Resulta que ya habían salido de la zona en ruinas. A la izquierda se extendía un parapeto de granito, bajo los pies tenían baldosas de hormigón, a la derecha y delante se levantaba la enorme mole de la Casa de Vidrio, y en el camino, en posición de firmes y llevándose dos dedos a la visera de la gorra del uniforme, estaba un policía negro, de buen porte, con el traje azul del regimiento de escoltas. Andrei lo saludó, distraído.
— Perdona, me decías algo — se volvió hacia Selma —. Estaba pensando en otra cosa.
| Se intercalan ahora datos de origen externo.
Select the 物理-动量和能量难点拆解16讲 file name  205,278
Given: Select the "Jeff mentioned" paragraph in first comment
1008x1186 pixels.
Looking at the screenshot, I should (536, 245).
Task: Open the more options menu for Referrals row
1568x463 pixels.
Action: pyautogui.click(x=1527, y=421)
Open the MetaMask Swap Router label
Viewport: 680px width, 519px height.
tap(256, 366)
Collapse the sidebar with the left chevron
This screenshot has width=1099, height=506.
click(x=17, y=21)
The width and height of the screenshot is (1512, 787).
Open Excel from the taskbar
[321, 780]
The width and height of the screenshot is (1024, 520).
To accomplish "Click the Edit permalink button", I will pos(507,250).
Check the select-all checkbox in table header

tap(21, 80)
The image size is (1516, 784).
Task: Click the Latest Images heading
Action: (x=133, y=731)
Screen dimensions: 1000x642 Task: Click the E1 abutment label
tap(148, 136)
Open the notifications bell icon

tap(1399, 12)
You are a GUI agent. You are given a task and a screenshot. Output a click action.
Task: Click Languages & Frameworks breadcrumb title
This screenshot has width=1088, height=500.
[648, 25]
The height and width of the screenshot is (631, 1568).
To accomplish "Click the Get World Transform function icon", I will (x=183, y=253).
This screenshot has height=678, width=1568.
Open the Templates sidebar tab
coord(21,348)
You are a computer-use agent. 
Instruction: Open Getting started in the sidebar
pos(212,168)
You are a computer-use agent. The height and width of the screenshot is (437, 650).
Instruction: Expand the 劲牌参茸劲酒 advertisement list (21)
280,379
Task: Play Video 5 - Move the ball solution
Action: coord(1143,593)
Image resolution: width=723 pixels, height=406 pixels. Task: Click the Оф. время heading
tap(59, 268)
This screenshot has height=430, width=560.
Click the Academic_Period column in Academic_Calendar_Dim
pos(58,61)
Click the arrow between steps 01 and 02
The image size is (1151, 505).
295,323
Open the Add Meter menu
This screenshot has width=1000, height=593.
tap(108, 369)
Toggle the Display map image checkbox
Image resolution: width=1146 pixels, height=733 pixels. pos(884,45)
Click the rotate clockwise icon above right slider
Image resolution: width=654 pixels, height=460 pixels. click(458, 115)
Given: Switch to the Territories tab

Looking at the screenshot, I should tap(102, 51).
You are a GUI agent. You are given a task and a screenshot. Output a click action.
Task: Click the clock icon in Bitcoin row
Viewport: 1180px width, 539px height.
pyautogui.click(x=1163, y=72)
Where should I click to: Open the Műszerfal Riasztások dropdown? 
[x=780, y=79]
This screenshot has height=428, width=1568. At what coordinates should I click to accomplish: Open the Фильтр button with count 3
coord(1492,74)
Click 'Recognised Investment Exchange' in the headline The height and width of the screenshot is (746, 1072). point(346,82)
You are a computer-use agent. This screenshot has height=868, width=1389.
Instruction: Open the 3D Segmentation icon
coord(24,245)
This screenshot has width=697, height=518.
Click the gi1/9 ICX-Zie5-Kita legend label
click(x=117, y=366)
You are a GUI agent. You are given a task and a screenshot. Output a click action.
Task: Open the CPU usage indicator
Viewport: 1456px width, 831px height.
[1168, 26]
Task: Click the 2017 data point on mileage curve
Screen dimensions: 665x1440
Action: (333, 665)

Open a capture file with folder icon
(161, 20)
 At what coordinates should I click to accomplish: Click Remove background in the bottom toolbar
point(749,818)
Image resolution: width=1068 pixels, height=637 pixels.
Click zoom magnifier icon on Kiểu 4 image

— Te decía que no te olvides de llamar a Rumer. Ahora necesito que venga alguien, no sólo para lo de la alfombra. Hay que traer vino, vodka… Al coronel le gusta el whisky, y a Dollfuss, la cerveza. Compraré una caja entera.
— ¡Sí! ¡Y que cambie la bombilla en el aseo! — dijo Andrei —. Prepara boeufbourguigmm. ¿Te mando a Amalia?
Se separaron en el sendero que llevaba a la Casa de Vidrio. Selma siguió adelante y Andrei, con placer, la acompañó con la mirada antes de girar en dirección a la entrada oeste.
La amplia plaza embaldosada que circundaba el edificio estaba desierta, sólo de vez en cuando aparecían las guerreras azules de los escoltas. Bajo los espesos árboles que enmarcaban la plaza, asomaban como siempre los mirones que devoraban con mirada ansiosa el asiento del poder, mientras jubilados con bastones les daban explicaciones.